### Available data
=== Begin Enclosure ===
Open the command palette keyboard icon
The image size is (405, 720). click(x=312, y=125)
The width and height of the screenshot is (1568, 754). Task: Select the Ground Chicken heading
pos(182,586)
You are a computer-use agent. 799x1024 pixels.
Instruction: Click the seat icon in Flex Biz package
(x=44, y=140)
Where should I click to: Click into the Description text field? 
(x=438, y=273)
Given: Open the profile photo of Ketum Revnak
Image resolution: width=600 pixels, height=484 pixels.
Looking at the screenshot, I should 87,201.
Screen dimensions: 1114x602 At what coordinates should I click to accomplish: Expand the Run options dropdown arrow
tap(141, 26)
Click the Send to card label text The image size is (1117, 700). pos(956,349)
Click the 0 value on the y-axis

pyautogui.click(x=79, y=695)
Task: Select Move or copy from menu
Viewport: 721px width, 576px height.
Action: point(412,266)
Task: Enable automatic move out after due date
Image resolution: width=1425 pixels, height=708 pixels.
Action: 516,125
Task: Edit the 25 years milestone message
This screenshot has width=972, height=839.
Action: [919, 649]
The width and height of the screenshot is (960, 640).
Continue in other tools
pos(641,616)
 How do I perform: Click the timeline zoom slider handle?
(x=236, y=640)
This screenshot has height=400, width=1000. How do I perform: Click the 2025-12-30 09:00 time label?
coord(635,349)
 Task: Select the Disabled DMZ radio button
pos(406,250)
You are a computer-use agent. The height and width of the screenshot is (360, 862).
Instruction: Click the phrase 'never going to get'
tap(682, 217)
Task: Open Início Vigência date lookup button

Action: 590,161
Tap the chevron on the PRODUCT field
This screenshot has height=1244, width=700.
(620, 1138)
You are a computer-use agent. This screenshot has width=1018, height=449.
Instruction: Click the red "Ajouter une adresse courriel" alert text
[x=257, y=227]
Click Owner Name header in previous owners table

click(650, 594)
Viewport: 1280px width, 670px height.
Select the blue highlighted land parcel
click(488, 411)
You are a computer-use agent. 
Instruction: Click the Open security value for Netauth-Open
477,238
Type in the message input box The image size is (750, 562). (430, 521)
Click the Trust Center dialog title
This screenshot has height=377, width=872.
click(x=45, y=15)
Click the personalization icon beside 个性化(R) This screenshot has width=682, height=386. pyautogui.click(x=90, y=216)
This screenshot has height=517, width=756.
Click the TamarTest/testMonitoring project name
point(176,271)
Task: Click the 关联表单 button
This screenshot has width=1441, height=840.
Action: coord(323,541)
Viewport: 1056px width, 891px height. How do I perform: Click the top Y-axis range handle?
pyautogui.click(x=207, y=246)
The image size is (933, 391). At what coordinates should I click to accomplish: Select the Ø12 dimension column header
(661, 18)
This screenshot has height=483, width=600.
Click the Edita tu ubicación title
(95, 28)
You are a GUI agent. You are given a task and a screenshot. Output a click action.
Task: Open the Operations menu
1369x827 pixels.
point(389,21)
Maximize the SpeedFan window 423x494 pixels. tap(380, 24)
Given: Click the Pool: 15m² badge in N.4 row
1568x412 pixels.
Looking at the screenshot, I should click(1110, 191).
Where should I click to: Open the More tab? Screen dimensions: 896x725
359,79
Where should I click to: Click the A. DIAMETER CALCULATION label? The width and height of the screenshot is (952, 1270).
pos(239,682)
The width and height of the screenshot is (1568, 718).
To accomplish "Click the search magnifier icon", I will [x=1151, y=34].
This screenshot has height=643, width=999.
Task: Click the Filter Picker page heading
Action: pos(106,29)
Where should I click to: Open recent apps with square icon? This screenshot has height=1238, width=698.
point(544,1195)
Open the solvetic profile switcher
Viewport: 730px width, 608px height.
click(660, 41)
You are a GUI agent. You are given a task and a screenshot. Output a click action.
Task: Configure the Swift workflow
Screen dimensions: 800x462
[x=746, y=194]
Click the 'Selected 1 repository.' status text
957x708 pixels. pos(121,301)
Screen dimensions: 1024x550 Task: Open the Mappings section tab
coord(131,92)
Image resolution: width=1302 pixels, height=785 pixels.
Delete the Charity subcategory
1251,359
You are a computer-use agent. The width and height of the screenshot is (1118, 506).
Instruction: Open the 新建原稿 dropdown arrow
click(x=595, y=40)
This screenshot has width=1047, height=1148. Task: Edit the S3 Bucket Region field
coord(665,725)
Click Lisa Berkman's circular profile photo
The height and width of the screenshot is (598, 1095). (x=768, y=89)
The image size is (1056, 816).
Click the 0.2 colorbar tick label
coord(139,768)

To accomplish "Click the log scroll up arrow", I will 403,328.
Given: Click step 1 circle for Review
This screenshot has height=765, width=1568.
=== End Enclosure ===
Once you find the line with "How do I perform: Click the timeline" in the entries above, output it and each line after it up to and including the line with "This screenshot has height=483, width=600.", and nothing else.

 How do I perform: Click the timeline zoom slider handle?
(x=236, y=640)
This screenshot has height=400, width=1000. How do I perform: Click the 2025-12-30 09:00 time label?
coord(635,349)
 Task: Select the Disabled DMZ radio button
pos(406,250)
You are a computer-use agent. The height and width of the screenshot is (360, 862).
Instruction: Click the phrase 'never going to get'
tap(682, 217)
Task: Open Início Vigência date lookup button

Action: 590,161
Tap the chevron on the PRODUCT field
This screenshot has height=1244, width=700.
(620, 1138)
You are a computer-use agent. This screenshot has width=1018, height=449.
Instruction: Click the red "Ajouter une adresse courriel" alert text
[x=257, y=227]
Click Owner Name header in previous owners table

click(650, 594)
Viewport: 1280px width, 670px height.
Select the blue highlighted land parcel
click(488, 411)
You are a computer-use agent. 
Instruction: Click the Open security value for Netauth-Open
477,238
Type in the message input box The image size is (750, 562). (430, 521)
Click the Trust Center dialog title
This screenshot has height=377, width=872.
click(x=45, y=15)
Click the personalization icon beside 个性化(R) This screenshot has width=682, height=386. pyautogui.click(x=90, y=216)
This screenshot has height=517, width=756.
Click the TamarTest/testMonitoring project name
point(176,271)
Task: Click the 关联表单 button
This screenshot has width=1441, height=840.
Action: coord(323,541)
Viewport: 1056px width, 891px height. How do I perform: Click the top Y-axis range handle?
pyautogui.click(x=207, y=246)
The image size is (933, 391). At what coordinates should I click to accomplish: Select the Ø12 dimension column header
(661, 18)
This screenshot has height=483, width=600.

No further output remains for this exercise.